On my iMac, I have a 250 GB hard drive (solid state – quick, but very pricey to have a big one). I also have the external drive I mentioned hooked up to the iMac – and that is a Western Digital Passport, a small in size but 2 TB drive that I call my “work” drive. The images I shoot and the first place I store my Categorized images (those important valuable ones) are on this little work drive. I then have another large external hard drive hooked up to the iMac as well – this one a 5 TB Lacie external HD that has thunderbolt support, so it is as fast as possible. The Lacie drive is where I start my back-up procedure, for with Mac computers they have a lovely program called Time Machine which can back up whatever you wish to any HD that is attached. In my case, I have Time Machine backing up both my iMac and my Work drives to that Lacie HD. That’s copy one, and it is bootable, meaning that if disaster on my iMac struck, I could simply go to the Lacie drive and go backwards and install everything over again from the backup on that drive. I’ve actually tried this as a test, and it works perfectly!
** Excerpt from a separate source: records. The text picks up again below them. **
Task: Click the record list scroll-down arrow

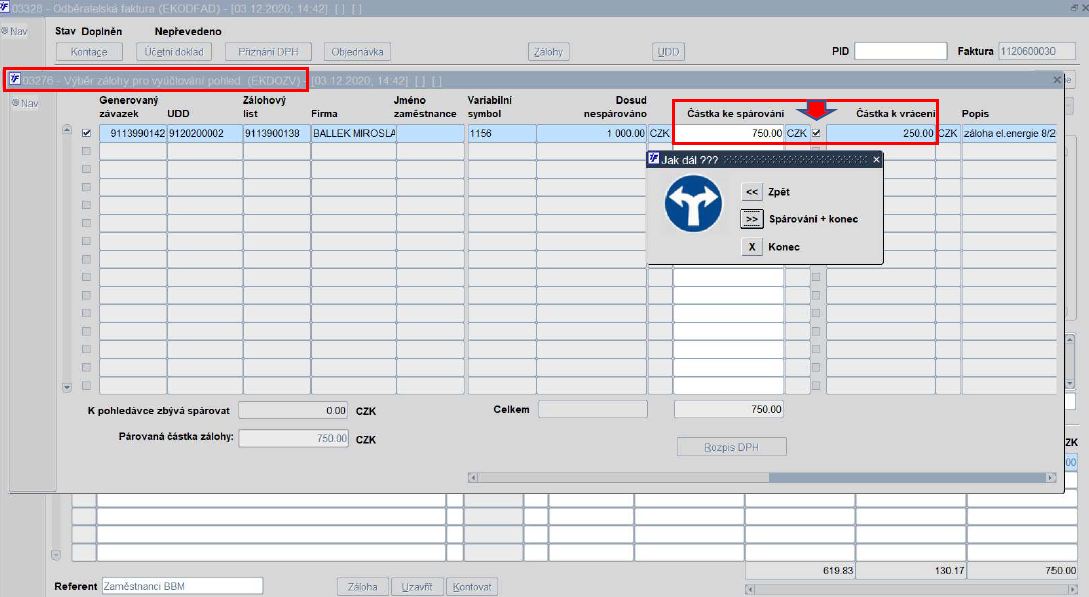Action: point(67,387)
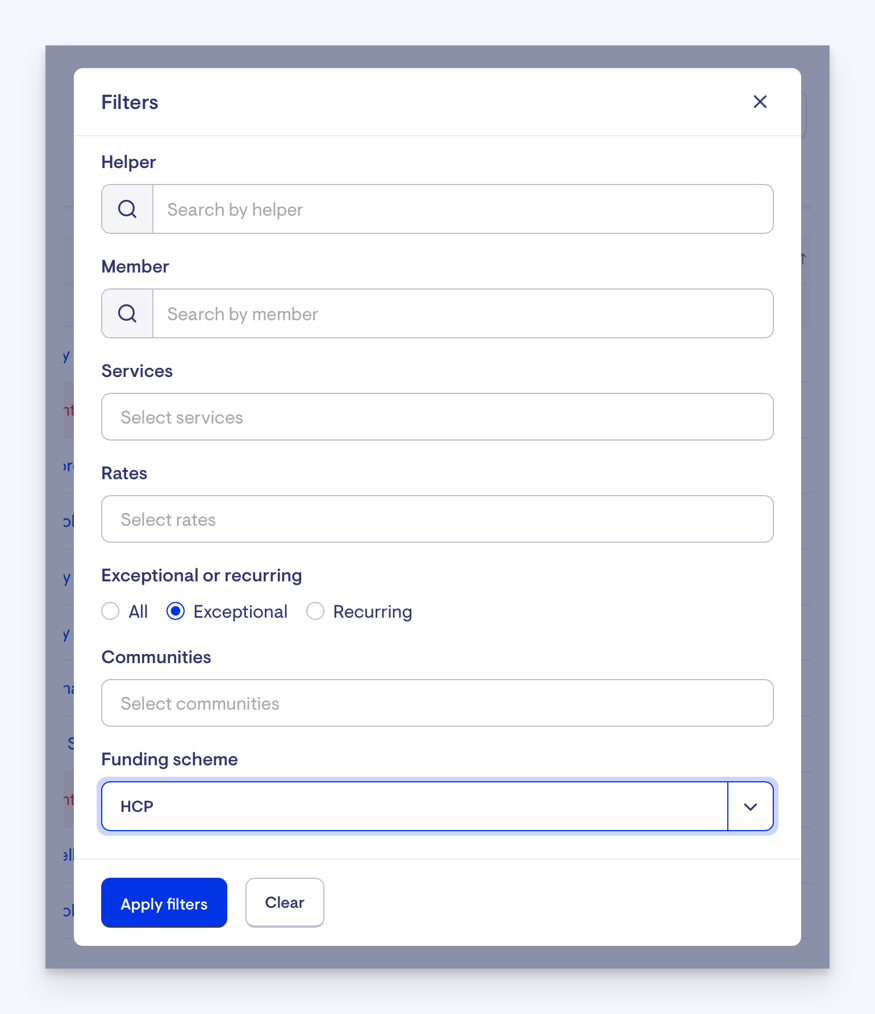Image resolution: width=875 pixels, height=1014 pixels.
Task: Close the Filters dialog with X
Action: click(760, 102)
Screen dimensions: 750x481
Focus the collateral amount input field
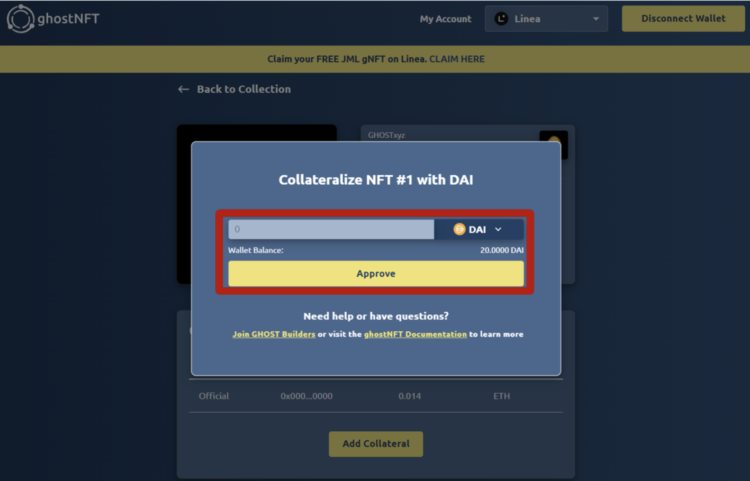tap(330, 229)
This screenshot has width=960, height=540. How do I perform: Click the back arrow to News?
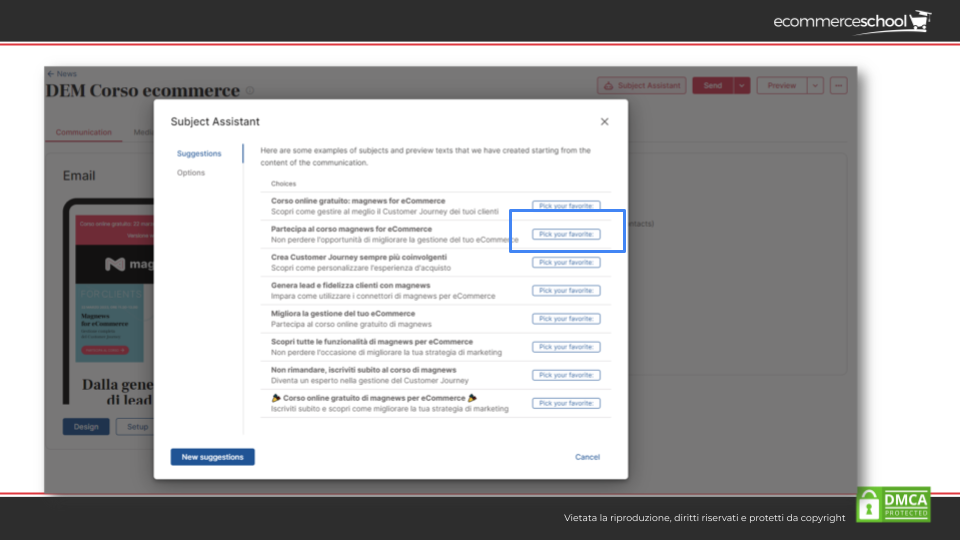[50, 74]
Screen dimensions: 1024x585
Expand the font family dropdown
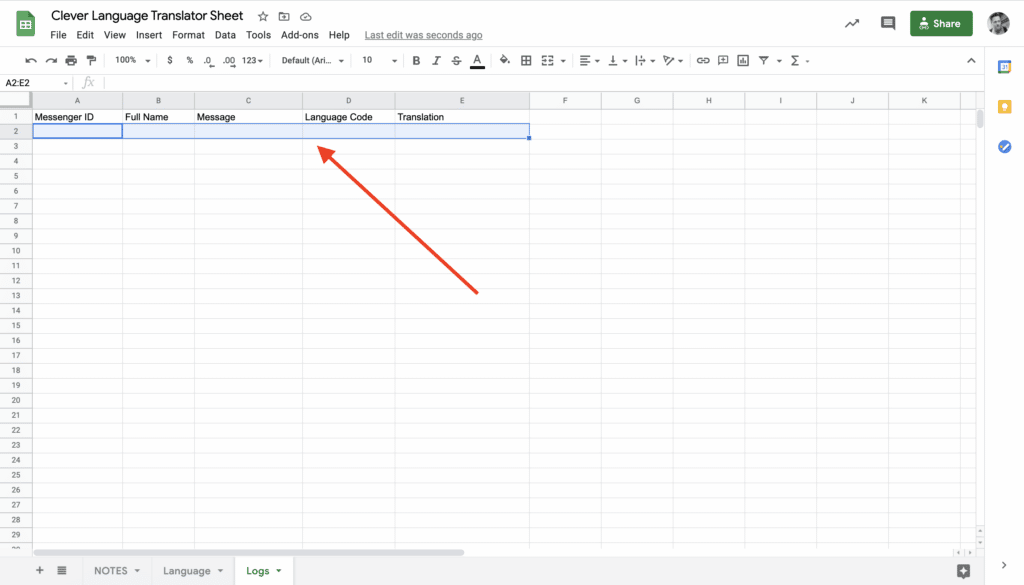[313, 61]
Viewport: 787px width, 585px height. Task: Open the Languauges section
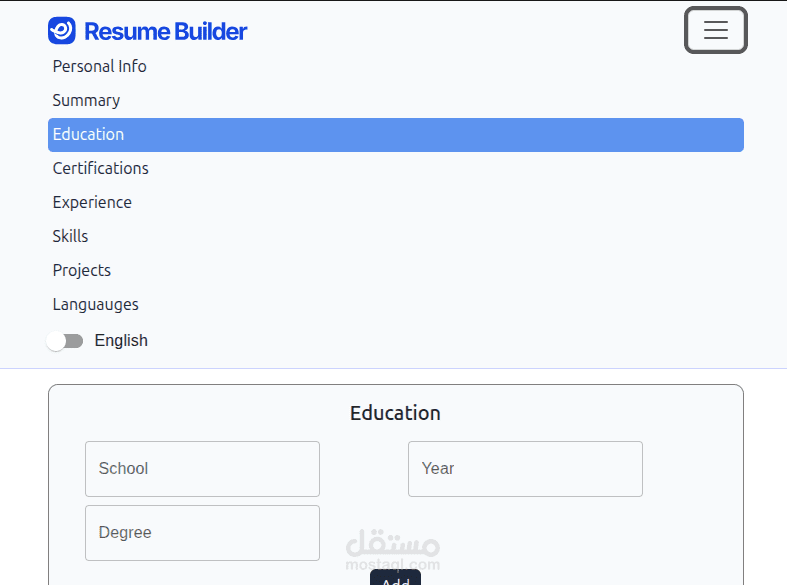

The second layer is that I manually twice a year or so copy my Work drive and then store that copy. This provides for a second layer of a backup, and includes all my important work and those Categorized images. I keep one of these drives off site – that is, I have it not here at home, and so if something really disastrous happened here, I’d have a back-up of the really important stuff. I have a third layer as well – another Western Digital 4TB drive is hooked up to my iMac via the cloud, and this drive does the same Time Machine back-up, so it’s another complete copy of both my iMac and my Work drives.
As you can see, I take backing up seriously, but it is something you should think about as I’ve known people who have had their computer hard drive quit on them, and without a backup they lose everything. Better to be safe than sorry, and for Mac owners at least, it is so very easy to do, there really is no excuse not to do this!